861 stars/day | 4.2 watchers/day
5) Chatwoot: Support Software Should Be Owned
github.com/chatwoot/chatwoot | License: Other
Featured in The Push: June 13th, 2026
Chatwoot turns customer support into owned infrastructure instead of rented SaaS sprawl. The clever bit is its conversation-centric architecture, which lets channels, automation, AI, and internal tools work off the same thread. Founders, support leaders, and ops-heavy teams should look closely.
427 stars/day | 2.0 watchers/day
6) Agentsview: AI Coding Finally Gets Analytics
github.com/kenn-io/agentsview | License: MIT
Featured in The Push: June 13th, 2026
Agentsview turns scattered AI coding sessions into a local analytics layer for cost, search, and behavior tracking across many agents. The clever bit is the indexed archive design, which makes observability fast instead of forensic.
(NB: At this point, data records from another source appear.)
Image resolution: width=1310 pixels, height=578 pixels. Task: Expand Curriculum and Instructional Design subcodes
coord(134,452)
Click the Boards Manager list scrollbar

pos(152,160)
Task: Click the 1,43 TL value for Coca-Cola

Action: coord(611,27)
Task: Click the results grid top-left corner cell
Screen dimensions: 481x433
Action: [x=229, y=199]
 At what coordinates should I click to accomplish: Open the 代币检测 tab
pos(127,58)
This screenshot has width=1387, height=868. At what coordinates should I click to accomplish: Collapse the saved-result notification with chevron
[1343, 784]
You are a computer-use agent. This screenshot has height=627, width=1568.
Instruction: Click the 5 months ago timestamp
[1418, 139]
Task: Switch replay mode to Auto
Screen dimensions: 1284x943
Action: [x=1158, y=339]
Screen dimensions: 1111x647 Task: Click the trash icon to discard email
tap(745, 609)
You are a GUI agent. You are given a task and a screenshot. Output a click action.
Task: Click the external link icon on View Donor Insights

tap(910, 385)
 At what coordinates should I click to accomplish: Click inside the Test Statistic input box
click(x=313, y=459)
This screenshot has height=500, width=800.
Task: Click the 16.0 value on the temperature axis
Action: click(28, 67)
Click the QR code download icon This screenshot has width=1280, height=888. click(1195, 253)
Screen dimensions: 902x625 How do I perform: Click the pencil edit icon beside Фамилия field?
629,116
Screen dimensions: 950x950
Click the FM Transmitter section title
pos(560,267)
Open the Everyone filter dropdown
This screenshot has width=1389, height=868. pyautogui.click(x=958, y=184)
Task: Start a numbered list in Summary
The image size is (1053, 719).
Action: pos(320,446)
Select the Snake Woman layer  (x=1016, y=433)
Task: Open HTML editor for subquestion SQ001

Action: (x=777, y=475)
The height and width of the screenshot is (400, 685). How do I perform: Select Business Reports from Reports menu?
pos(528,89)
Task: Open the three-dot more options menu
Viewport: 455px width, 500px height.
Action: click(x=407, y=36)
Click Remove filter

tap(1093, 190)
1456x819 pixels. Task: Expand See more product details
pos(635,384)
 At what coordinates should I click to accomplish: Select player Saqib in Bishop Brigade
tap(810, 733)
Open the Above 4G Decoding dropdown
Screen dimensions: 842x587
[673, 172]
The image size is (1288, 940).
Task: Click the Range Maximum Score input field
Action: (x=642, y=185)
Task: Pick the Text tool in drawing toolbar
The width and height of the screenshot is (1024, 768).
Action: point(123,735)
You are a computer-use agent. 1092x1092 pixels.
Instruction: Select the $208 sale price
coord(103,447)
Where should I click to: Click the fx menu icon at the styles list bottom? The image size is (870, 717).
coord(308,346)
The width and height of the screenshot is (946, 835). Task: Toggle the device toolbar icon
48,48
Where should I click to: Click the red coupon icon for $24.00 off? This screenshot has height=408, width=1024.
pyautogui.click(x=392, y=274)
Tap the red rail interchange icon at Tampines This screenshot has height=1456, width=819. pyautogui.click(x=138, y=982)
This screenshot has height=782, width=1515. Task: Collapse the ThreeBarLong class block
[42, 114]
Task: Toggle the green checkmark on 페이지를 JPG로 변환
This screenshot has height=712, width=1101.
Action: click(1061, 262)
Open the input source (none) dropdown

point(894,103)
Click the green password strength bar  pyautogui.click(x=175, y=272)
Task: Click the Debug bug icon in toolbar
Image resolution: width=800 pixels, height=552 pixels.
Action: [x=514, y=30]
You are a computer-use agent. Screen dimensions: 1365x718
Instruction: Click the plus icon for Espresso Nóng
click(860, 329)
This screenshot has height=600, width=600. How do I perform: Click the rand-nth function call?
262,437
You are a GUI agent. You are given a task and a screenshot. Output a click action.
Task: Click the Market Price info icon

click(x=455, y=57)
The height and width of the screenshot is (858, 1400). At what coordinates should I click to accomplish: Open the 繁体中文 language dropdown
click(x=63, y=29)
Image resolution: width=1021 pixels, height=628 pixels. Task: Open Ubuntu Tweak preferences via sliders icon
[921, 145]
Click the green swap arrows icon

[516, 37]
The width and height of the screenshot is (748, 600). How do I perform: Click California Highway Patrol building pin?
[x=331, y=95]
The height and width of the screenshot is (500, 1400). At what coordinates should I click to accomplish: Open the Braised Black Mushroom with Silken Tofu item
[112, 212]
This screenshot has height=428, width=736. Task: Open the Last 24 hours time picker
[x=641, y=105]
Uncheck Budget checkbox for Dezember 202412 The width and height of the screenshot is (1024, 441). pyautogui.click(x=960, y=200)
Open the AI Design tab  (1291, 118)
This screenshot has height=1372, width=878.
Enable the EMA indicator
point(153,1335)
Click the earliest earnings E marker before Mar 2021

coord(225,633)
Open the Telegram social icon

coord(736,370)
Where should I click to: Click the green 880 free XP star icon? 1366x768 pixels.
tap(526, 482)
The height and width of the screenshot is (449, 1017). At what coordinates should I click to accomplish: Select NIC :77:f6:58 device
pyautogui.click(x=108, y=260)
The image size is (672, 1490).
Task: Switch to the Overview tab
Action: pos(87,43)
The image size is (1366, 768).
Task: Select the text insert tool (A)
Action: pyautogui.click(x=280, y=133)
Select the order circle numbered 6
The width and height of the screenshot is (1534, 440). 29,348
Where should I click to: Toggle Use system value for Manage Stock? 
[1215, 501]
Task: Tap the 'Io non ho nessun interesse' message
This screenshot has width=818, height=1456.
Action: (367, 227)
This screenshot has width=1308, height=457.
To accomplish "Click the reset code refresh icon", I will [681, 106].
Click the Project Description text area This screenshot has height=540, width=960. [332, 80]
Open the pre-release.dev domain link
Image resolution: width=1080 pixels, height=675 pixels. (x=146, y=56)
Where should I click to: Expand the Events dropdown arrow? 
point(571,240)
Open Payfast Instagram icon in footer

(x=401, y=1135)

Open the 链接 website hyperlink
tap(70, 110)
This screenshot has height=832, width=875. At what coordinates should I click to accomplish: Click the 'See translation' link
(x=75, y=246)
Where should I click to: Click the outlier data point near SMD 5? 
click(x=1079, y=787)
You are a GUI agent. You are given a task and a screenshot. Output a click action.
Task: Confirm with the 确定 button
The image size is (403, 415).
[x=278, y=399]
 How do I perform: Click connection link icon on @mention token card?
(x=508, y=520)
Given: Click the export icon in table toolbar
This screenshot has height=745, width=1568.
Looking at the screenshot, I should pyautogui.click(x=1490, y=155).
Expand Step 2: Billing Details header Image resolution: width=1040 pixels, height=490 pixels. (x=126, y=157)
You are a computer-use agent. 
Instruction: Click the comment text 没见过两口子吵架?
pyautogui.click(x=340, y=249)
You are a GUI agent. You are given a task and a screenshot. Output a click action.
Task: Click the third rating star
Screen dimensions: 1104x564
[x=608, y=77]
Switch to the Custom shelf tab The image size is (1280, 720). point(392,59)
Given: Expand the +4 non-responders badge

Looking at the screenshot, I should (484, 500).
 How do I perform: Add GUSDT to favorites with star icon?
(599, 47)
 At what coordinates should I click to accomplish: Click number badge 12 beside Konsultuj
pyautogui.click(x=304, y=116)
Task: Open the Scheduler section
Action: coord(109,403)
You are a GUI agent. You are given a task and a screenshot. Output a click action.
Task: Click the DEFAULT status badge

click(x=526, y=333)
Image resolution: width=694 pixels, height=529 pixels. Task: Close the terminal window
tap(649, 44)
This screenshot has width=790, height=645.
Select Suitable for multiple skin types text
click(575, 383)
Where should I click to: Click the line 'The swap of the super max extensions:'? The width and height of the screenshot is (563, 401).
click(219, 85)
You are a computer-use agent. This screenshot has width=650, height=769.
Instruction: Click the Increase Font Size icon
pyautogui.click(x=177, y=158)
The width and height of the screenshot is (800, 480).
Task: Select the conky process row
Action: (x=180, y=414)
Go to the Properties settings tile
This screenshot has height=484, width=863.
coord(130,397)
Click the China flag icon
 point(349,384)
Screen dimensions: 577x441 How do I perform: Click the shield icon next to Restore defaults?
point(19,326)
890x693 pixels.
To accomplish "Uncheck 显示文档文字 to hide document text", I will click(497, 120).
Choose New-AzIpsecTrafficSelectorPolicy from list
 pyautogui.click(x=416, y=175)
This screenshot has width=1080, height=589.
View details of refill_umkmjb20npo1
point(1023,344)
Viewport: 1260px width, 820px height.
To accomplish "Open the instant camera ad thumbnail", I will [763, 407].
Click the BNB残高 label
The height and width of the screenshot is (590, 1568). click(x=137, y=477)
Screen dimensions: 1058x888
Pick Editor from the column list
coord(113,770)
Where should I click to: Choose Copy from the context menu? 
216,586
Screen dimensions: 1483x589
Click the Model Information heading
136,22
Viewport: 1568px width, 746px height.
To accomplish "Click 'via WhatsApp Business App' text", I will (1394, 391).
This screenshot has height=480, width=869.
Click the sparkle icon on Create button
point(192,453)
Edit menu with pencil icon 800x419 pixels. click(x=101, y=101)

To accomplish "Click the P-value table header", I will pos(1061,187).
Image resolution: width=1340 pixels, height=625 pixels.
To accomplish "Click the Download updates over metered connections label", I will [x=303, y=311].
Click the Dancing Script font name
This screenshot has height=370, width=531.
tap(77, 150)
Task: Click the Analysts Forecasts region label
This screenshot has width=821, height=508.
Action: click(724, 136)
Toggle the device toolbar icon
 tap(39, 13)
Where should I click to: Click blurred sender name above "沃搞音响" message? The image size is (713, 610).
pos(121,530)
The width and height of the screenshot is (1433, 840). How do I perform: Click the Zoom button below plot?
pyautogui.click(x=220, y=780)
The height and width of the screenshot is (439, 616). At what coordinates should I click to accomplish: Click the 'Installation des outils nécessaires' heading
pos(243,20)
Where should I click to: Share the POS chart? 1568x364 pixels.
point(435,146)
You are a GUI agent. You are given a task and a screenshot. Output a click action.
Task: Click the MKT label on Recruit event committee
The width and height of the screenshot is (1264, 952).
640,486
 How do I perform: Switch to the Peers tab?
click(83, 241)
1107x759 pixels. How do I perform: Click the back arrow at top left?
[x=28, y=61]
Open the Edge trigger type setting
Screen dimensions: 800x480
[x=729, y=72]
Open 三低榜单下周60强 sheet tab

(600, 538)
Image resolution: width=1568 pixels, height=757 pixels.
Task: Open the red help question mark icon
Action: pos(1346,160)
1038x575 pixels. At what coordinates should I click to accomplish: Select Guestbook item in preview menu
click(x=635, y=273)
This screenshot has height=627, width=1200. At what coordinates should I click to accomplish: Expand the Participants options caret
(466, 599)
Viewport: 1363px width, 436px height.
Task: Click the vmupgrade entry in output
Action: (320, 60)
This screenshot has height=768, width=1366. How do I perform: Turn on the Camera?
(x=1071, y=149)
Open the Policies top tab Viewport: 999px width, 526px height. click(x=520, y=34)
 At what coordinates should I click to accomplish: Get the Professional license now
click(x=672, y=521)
Teams testing multiple coding assistants, or anyone watching AI spend closely, should look.
335 stars/day | 0.0 watchers/day
7) Master Dns VPN: DNS as Escape Infrastructure
github.com/masterking32/MasterDnsVPN | License: MIT
Featured in The Push: June 10th, 2026
Master Dns VPN turns DNS into a usable fallback tunnel for networks that block standard VPN traffic. The clever part is the transport layer on top, with QUIC-like reliability, resolver balancing, and encoding choices tuned for hostile conditions. Anyone dealing with censorship, brittle Wi-Fi, or cross-border operations should pay attention.
291 stars/day | 2.0 watchers/day
8) Career Ops: Job Search Finally Gets Instrumented
github.com/santifer/career-ops | License: MIT
Featured in The Push: June 8th, 2026
Career Ops turns AI coding tools into a full job-search operating system. The smart part is the architecture: editable skill modes, a persistent tracker, and batch evaluation that helps candidates choose where to spend effort. Best for ambitious job seekers, operators in transition, and anyone tired of treating search like chaos.
570 stars/day | 0.2 watchers/day
9) OpenAI Plugins: AI Apps Need Extension Logic
github.com/openai/plugins
Featured in The Push: June 8th, 2026
OpenAI Plugins turns AI integrations into portable capability bundles, not just tool hookups. The smart idea is packaging workflows, instructions, and interfaces together so assistants carry domain judgment, not only API access. Product teams, enterprise AI buyers, and founders building agent experiences should look closely.
127 stars/day | 0.3 watchers/day
10) OpenMed: HIPAA Without the Cloud Tax
github.com/maziyarpanahi/openmed | License: Apache-2.0
Featured in The Push: June 10th, 2026
OpenMed turns clinical text into structured, de-identified output without sending records to a cloud vendor. The clever part is the unified runtime, same workflow across Python back ends, REST services, and native Apple apps, with privacy baked into the architecture. Health tech founders, provider IT teams, and anyone selling into regulated environments should look.
314 stars/day | -0.2 watchers/day
11) Aisuite: Model Choice Should Be a Setting
github.com/andrewyng/aisuite | License: MIT
Featured in The Push: June 13th, 2026
Aisuite turns multi-model AI from a custom integration problem into a cleaner control layer for chat, tools, and agents. The smart part is the architecture above simple API unification, especially policies, persistence, and MCP-based extensibility. Worth a look for teams building AI products that want pricing flexibility, local options, or less vendor lock-in.
328 stars/day | 0.0 watchers/day
12) Restic: Backups That Respect Reality
github.com/restic/restic | License: BSD-2-Clause
Featured in The Push: June 11th, 2026
Restic turns backups into encrypted, deduplicated snapshots that can live on almost any storage backend without trusting that backend. The smart part is the repository architecture, which keeps repeated backups small and restores practical. Worth a look for founders, operators, and anyone tired of paying a lock-in tax for basic resilience.